▶ INPUT FOR THIS TASK
------------

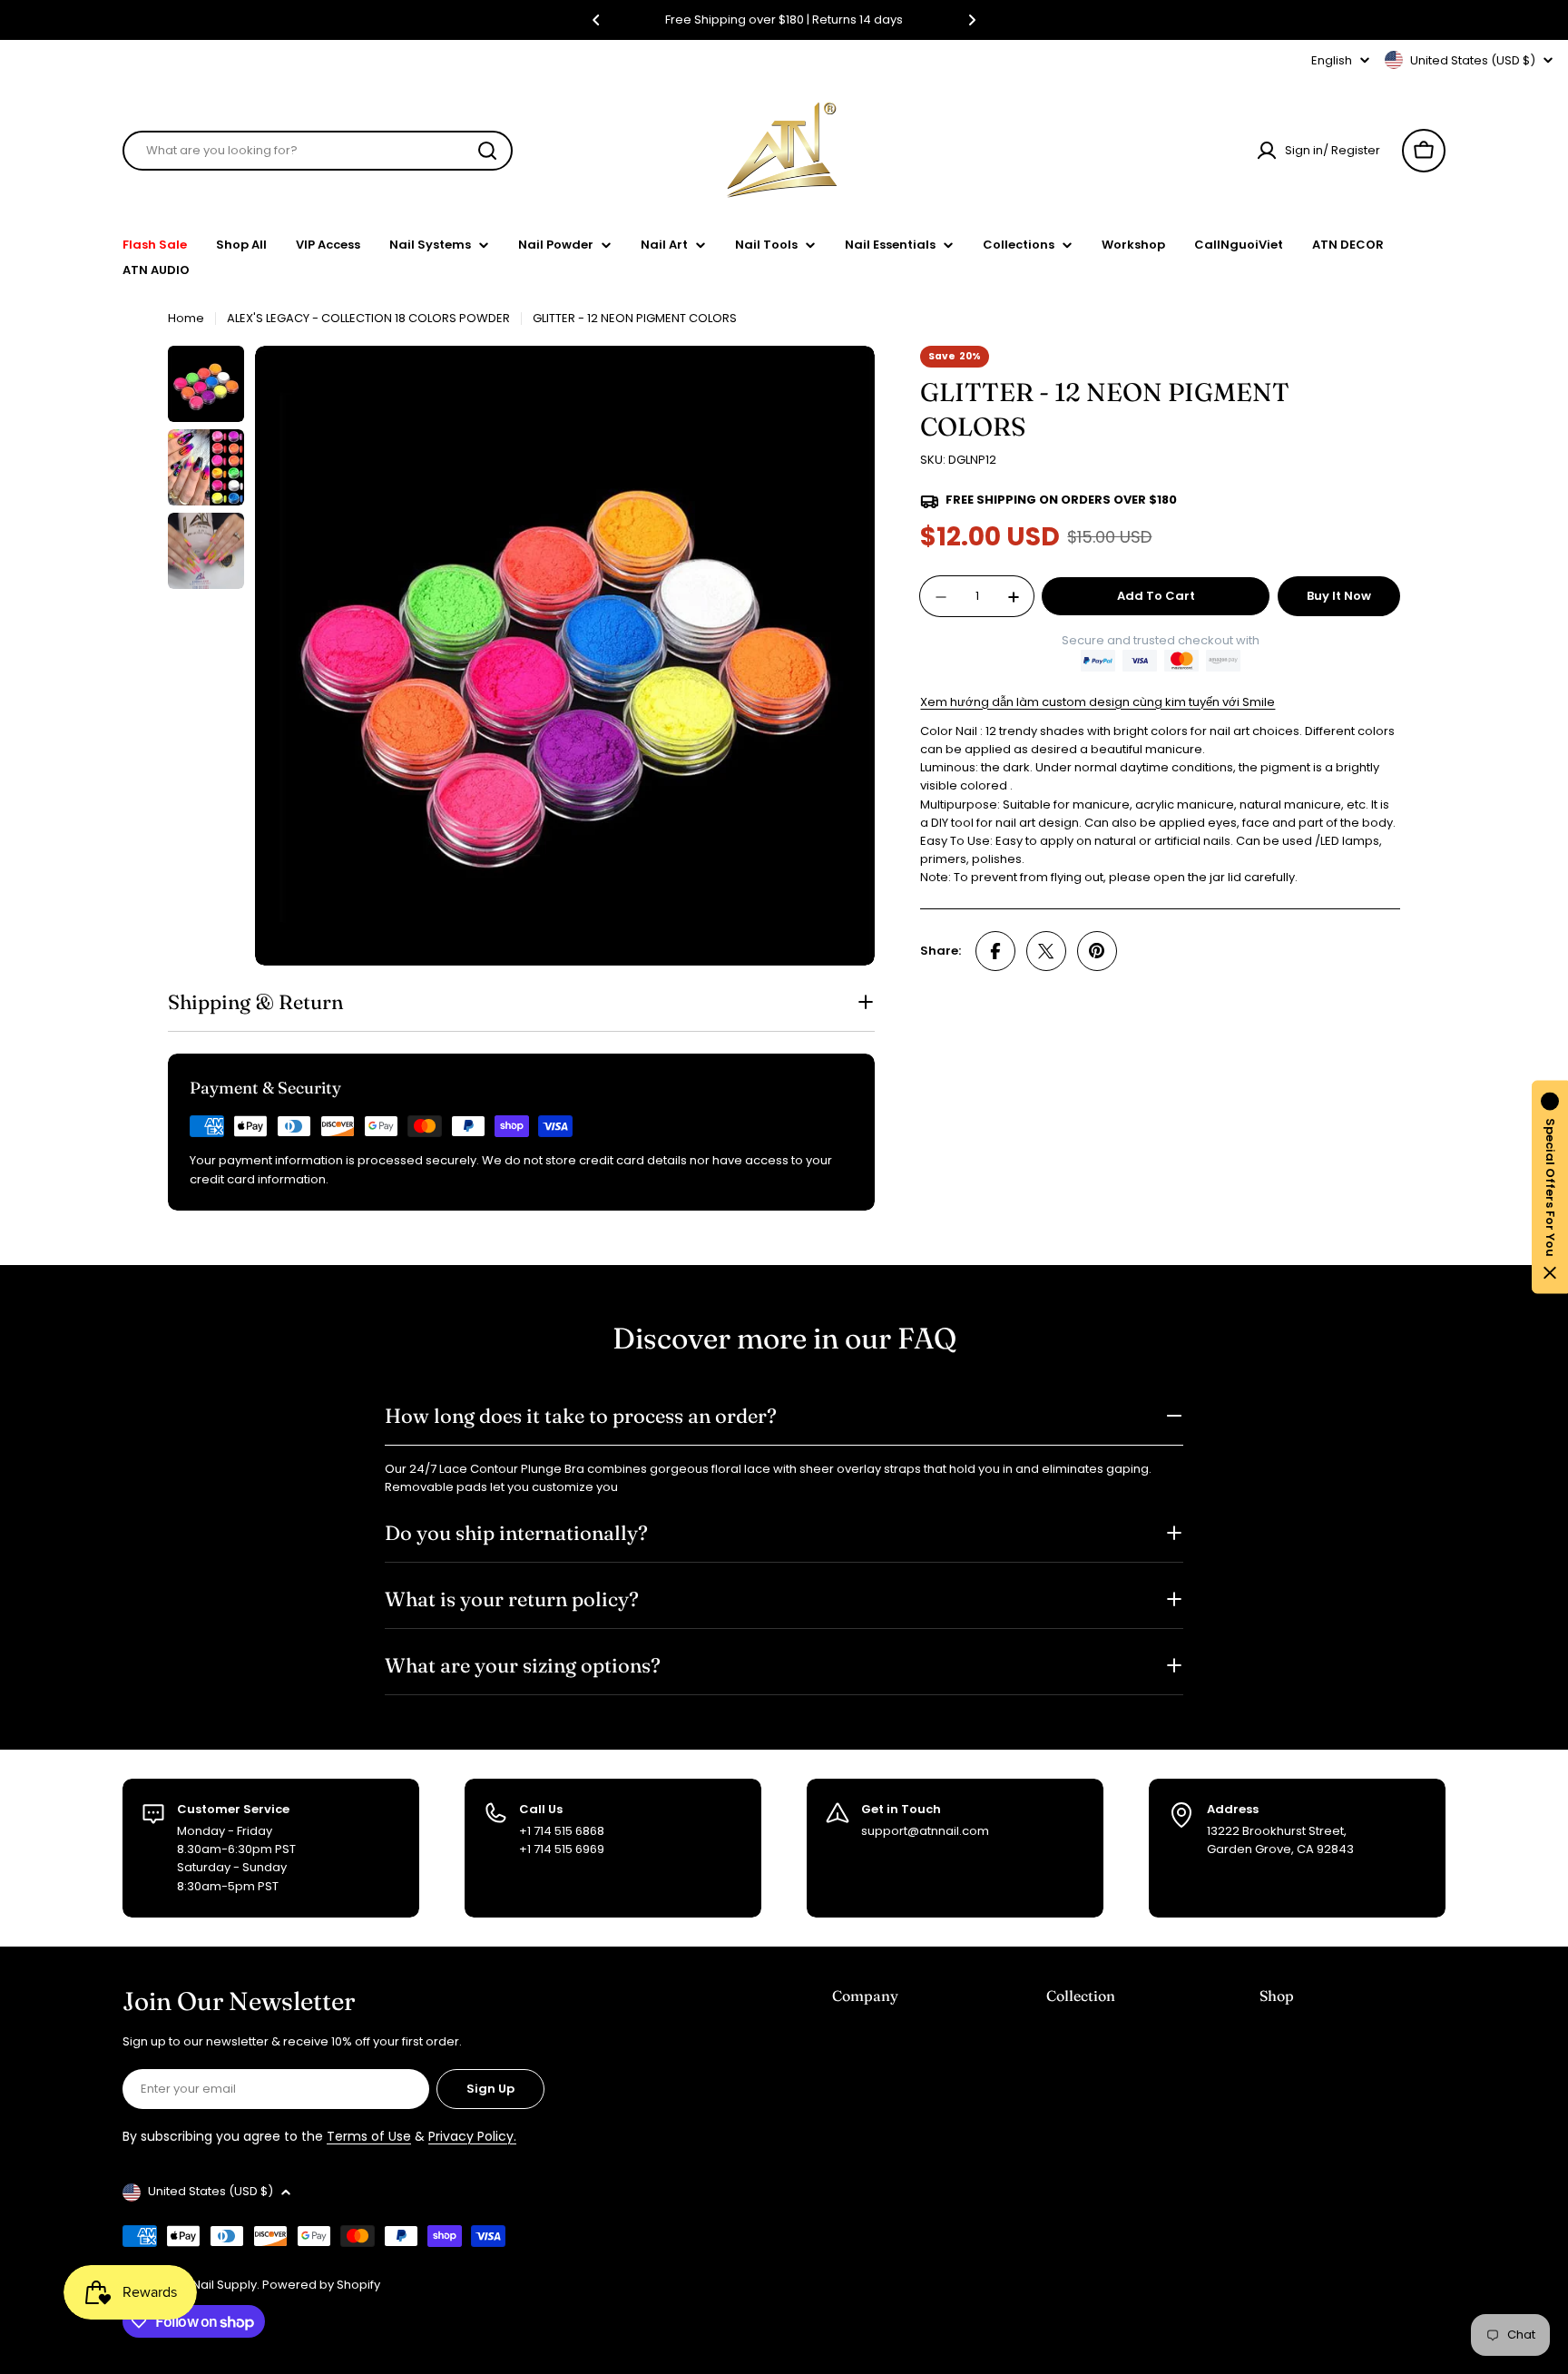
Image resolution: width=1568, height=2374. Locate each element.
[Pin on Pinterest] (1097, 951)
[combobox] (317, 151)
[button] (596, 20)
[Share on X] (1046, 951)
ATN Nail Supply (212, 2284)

------------

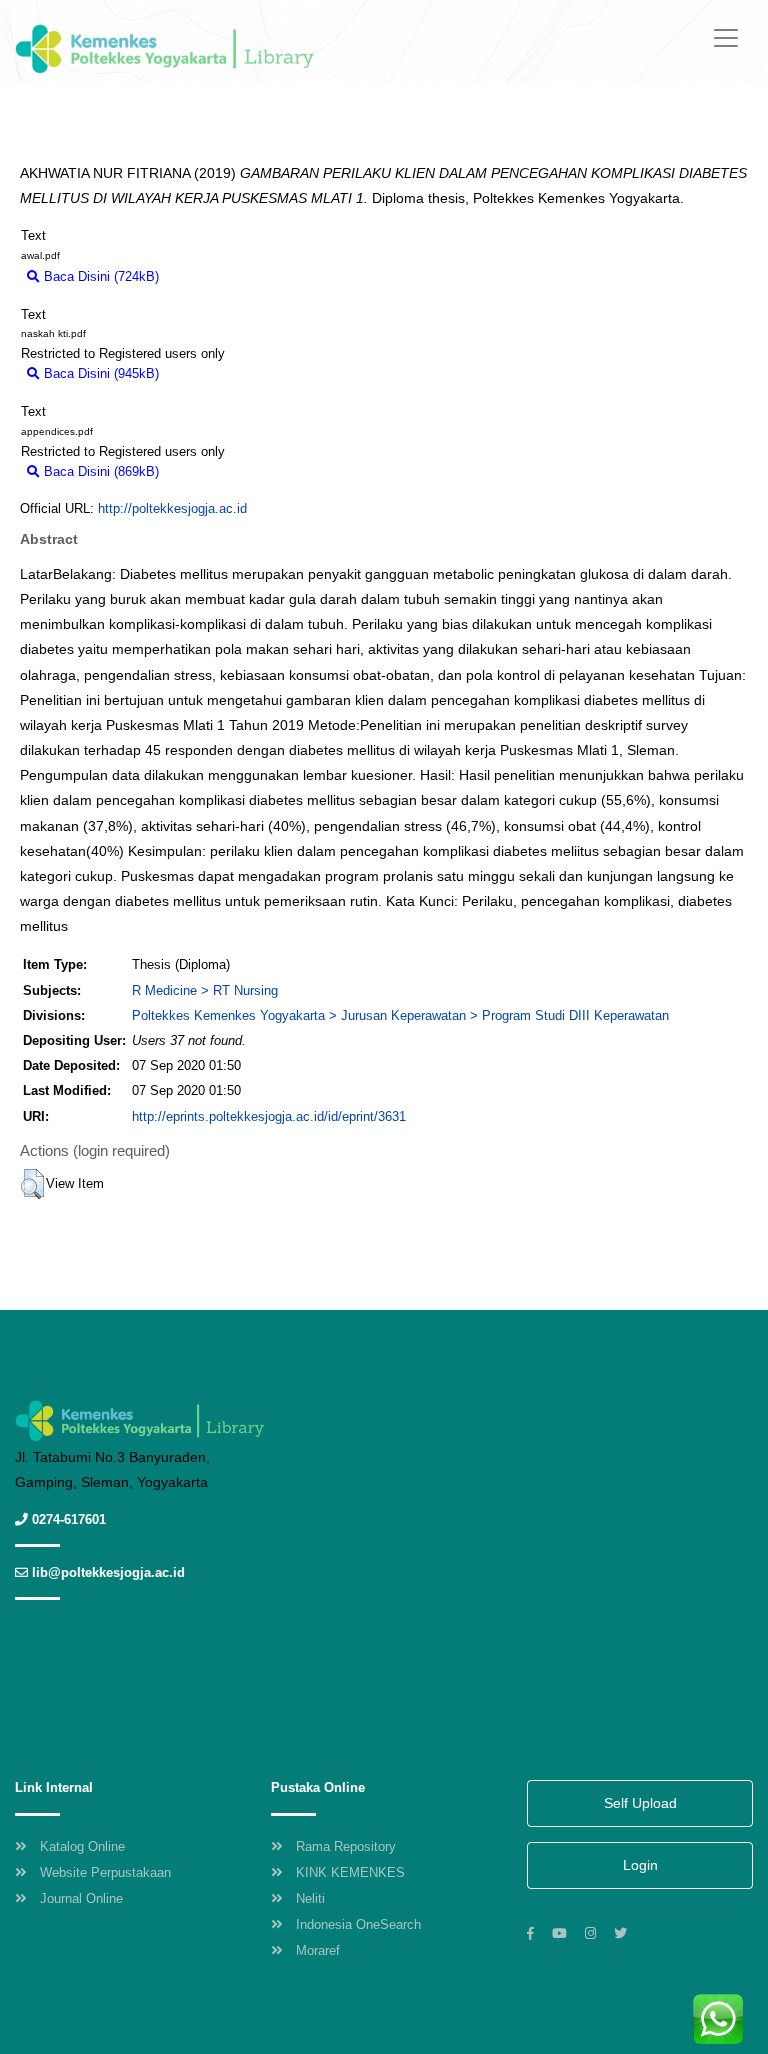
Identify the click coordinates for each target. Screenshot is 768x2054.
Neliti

------------

▶ TASK GOAL
Look for the word "each". Copy out every line of the data that has it.

▶ TASK ANSWER
Image resolution: width=1568, height=2374. Locate each element.
Identify the click coordinates for each target. Screenshot is 768x2054.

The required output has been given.